Please reproduce the lines exactly, from the line with "You are a computer-use" up to and including the line with "Action: pos(274,1131)", and nothing else from the records.
------------------------------------------------
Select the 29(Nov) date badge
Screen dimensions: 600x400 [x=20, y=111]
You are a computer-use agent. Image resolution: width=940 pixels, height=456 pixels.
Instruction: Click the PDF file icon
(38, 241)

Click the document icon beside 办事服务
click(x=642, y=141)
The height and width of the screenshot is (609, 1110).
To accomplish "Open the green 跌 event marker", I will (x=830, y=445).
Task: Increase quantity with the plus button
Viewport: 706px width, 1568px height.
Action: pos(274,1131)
------------------------------------------------
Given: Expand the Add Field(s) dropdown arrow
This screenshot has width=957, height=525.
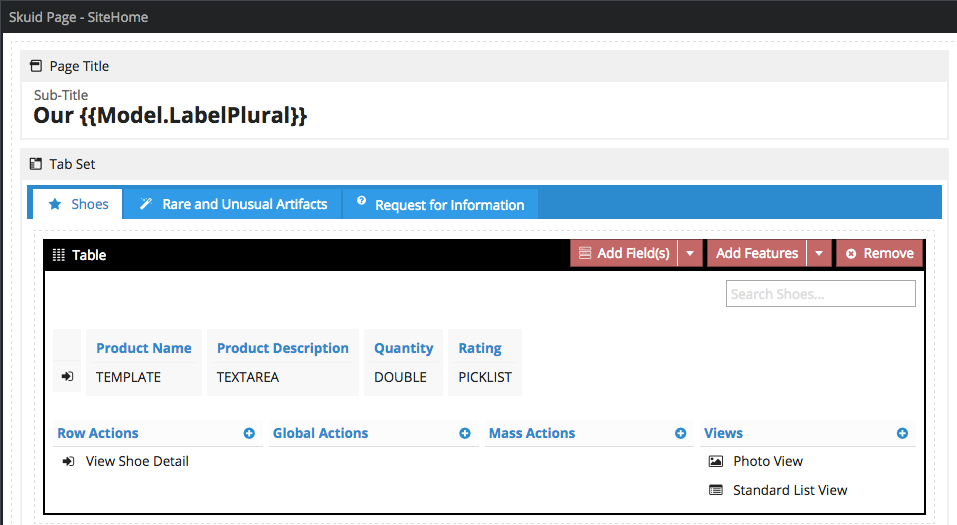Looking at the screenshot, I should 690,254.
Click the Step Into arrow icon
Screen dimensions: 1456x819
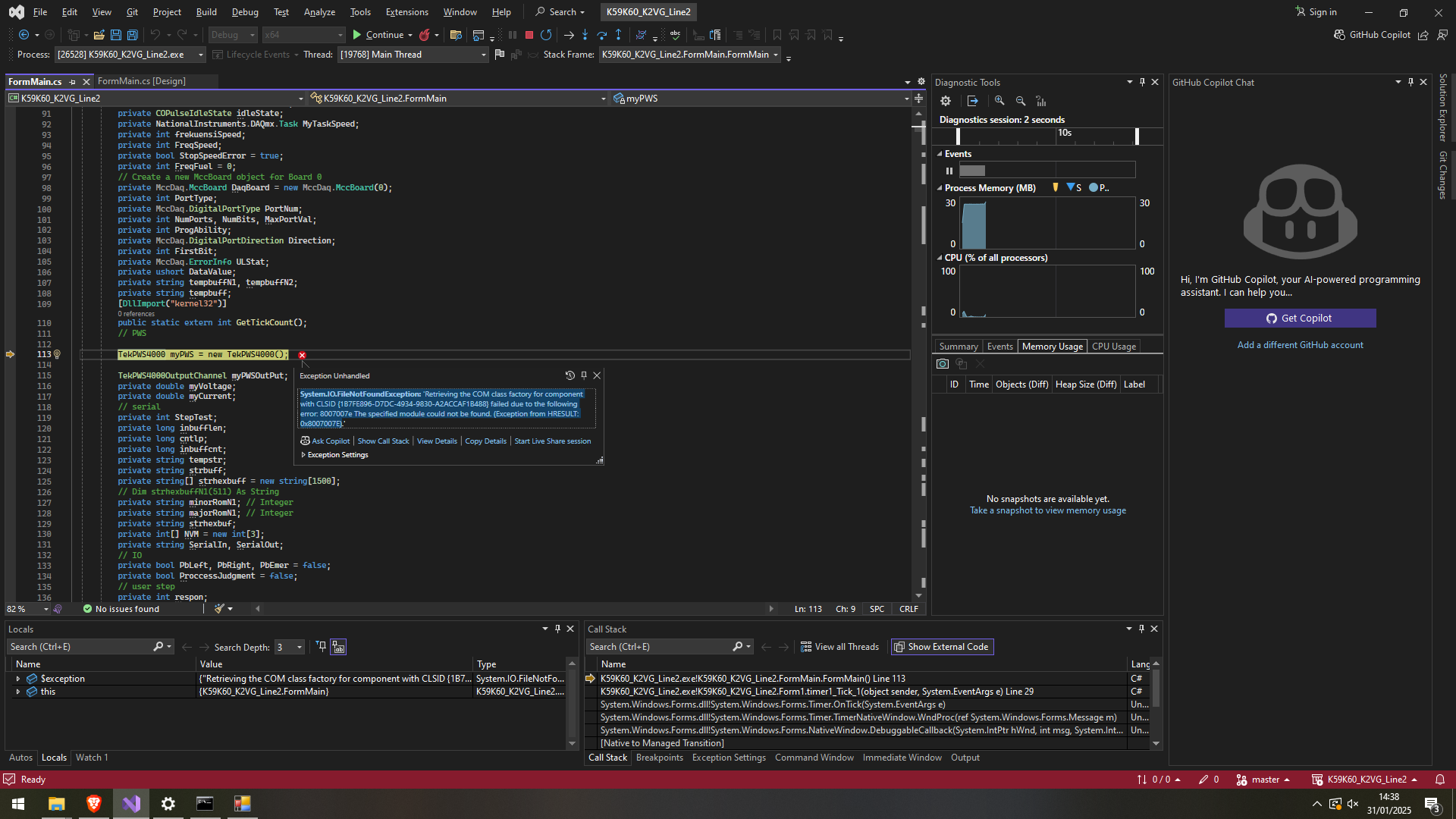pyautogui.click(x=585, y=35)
------------------------------------------------
### Task result
You are a computer-use agent. Image resolution: width=940 pixels, height=456 pixels.
Instruction: Click the PDF file icon
(38, 241)

Click the document icon beside 办事服务
click(x=642, y=141)
The height and width of the screenshot is (609, 1110).
To accomplish "Open the green 跌 event marker", I will (x=830, y=445).
Task: Increase quantity with the plus button
Viewport: 706px width, 1568px height.
Action: pos(274,1131)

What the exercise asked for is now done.